La deuxième partie, « rencontres avec le divin », montre la complexité des relations à l’intérieur du panthéon grec : par suite des « stratégies de reproduction » chez les dieux, Apollon et Dionysos, tous deux sont fils de Zeus, ont pour mère, l’un une déesse (Léto), l’autre une mortelle, Sémélé. La jalousie d’Héra entraîne l’errance de Léto cherchant un lieu pour accoucher[5], et la mort de Sémélé sur un bûcher d’où Zeus retire l’embryon qu’il coud dans sa cuisse. D’où l’ambivalence de Dionysos, entre mâle et femelle, et la menace que présente son culte pour l’ordre civique. Apollon, lui, prend violemment possession de son sanctuaire en dominant les puissances chtoniennes, ce que rappelle la stabilité de l’omphalos de Delphes, en contraste avec la mobilité essentielle de Dionysos : l’un construit, jouant un rôle essentiel dans les fondations de cités, alors que l’autre détruit, comme son épithète Lysios le signale. Apollon défend le droit paternel et légitime le matricide d’Oreste alors que Dionysos prend parti pour les mères et permet l’infanticide d’Agavé.

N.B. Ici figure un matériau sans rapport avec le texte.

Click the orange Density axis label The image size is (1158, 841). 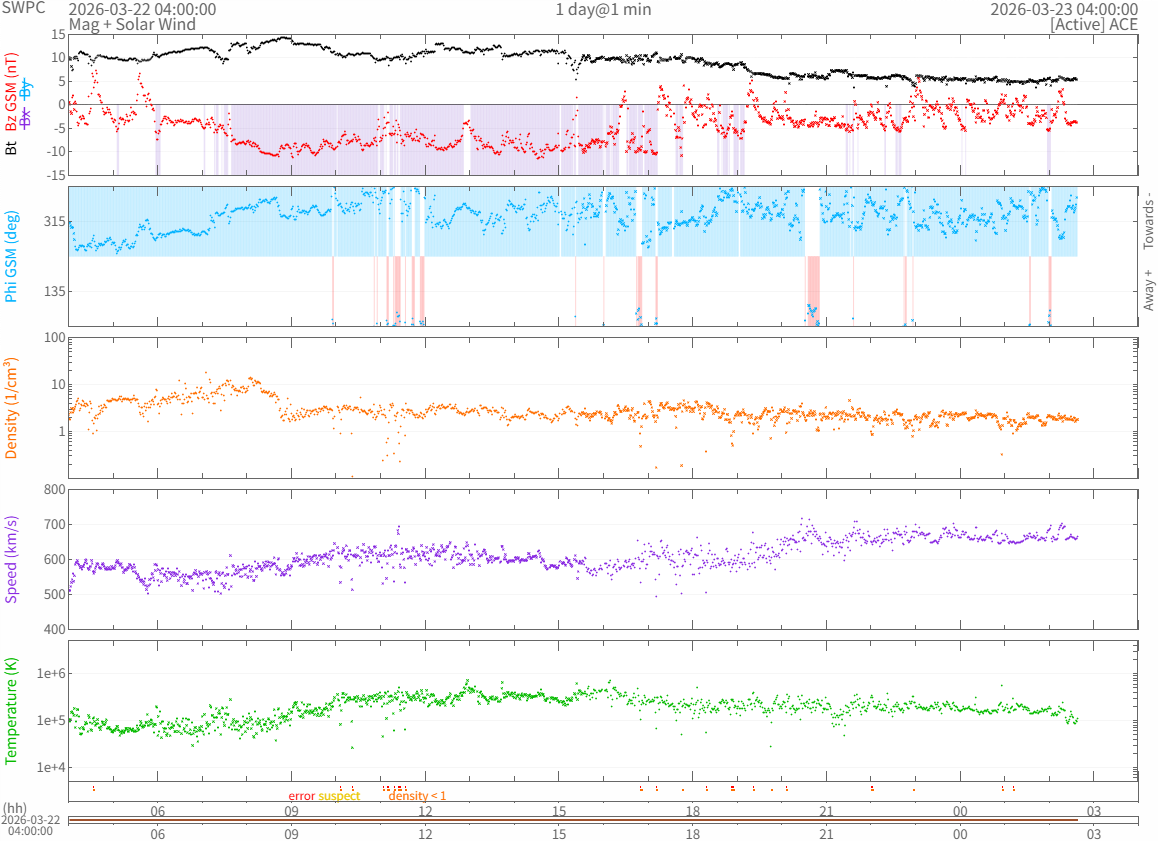tap(12, 407)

Dans les deux cas, « les pouvoirs procréatifs de Zeus manifestent la supériorité de la fécondation masculine sur les limites de l’enfantement féminin » (p. 160).

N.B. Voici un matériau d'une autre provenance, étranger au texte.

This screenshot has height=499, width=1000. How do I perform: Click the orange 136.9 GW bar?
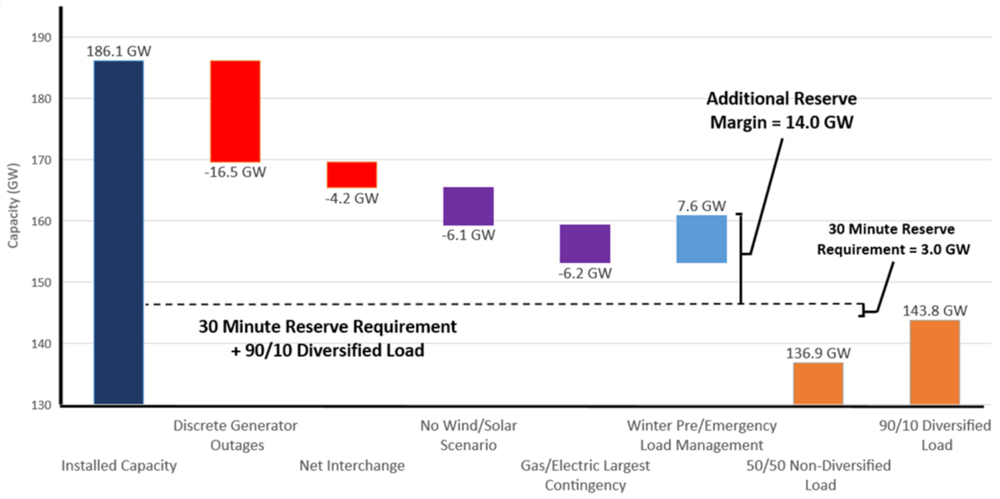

Autre point de vue sur Dionysos dans le chapitre 6, où il est rapproché de (et opposé à) Déméter sous le titre « modèles cultuels du féminin » : le culte de Dionysos entraîne les femmes vers les espaces sauvages, éloignés de l’ordre civique, alors que les fêtes de Déméter et Korè ont lieu au cœur de la cité. Avant tout, les Thesmophories célèbrent la fertilité des femmes et du sol, en contraste avec le rituel patrilinéaire des Apatouries marquant l’entrée des jeunes hommes dans la phratrie et leur intégration dans la vie politique[6].

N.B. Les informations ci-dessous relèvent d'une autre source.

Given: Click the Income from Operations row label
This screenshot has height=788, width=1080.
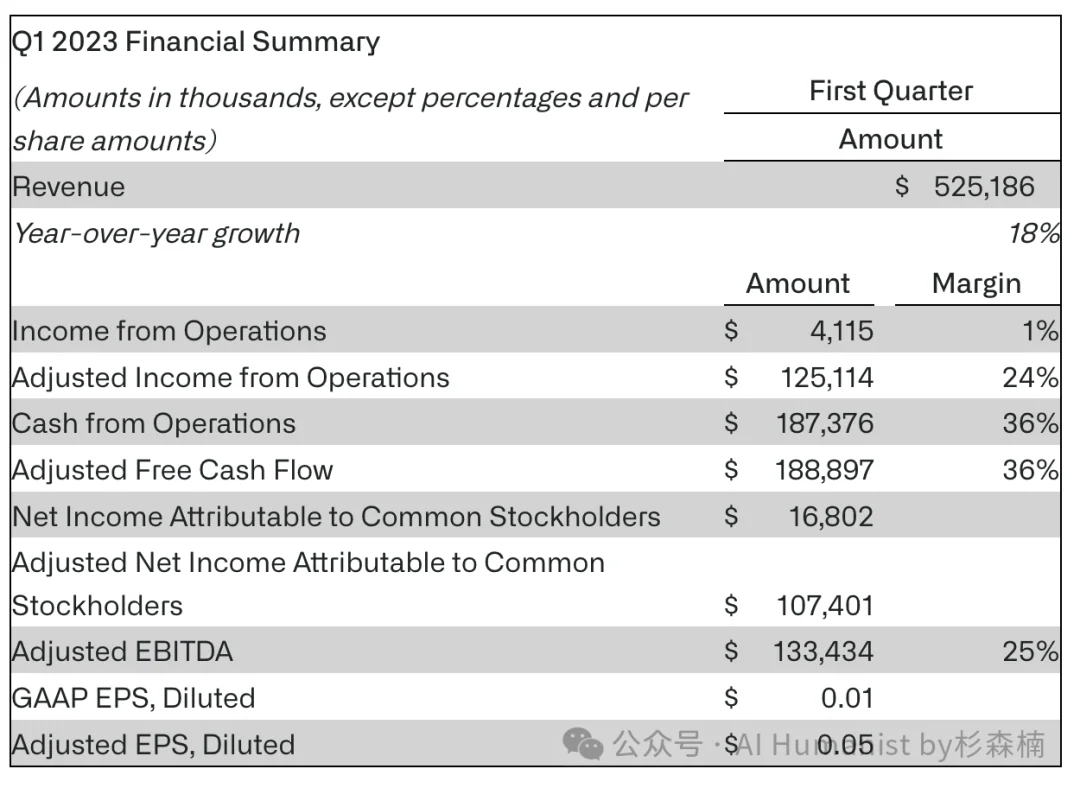Looking at the screenshot, I should tap(169, 331).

L’Iphigénie en Tauride d’Euripide (chapitre 7) permet l’étude des sacrifices saints et impies (holy/unholy). Apollon et Artémis, frère et sœur, sont liés respectivement à Oreste et Iphigénie, dans un réseau qui tourne autour de leur besoin commun d’être sauvés (p. 192) car tous deux sont voués à devenir les victimes sacrificielles offertes à Artémis. La pièce pose finalement la question cruciale : les dieux existent-ils pour les humains ou les humains pour les dieux ? Peuvent-ils exister les uns sans les autres ? L’ensemble du scénario commencé à Aulis peut-il aboutir à l’acquisition d’une divinité complète nommée Artémis ?
La cité forme le troisième centre d’intérêt du livre, « mythographies urbaines » avec d’abord « les mises en scène (staging) de Dionysos entre Thèbes et Athènes » (chapitre 8) : Thèbes, cité sanglante des Labdacides et de Sémélé, définit le pôle négatif du spectre de l’action dionysiaque dont Athènes est le pôle positif, avec à la frontière le territoire d’Éleuthères, tiraillé entre les deux identités. L’Antigone de Sophocle définit dans ses chœurs le rôle de Dionysos à Thèbes, alors que l’accueil d’Œdipe dans Œdipe à Colone fait l’éloge d’Athènes dans le fameux chœur du rossignol. Polarité qui se retrouve chez Euripide dans l’Ion et dans la trilogie Hypsipyle, les Phéniciennes, Antiope avec la récurrence du thème des frères ennemis, de la mère séparée de ses enfants, de la zone frontière et de la reconnaissance.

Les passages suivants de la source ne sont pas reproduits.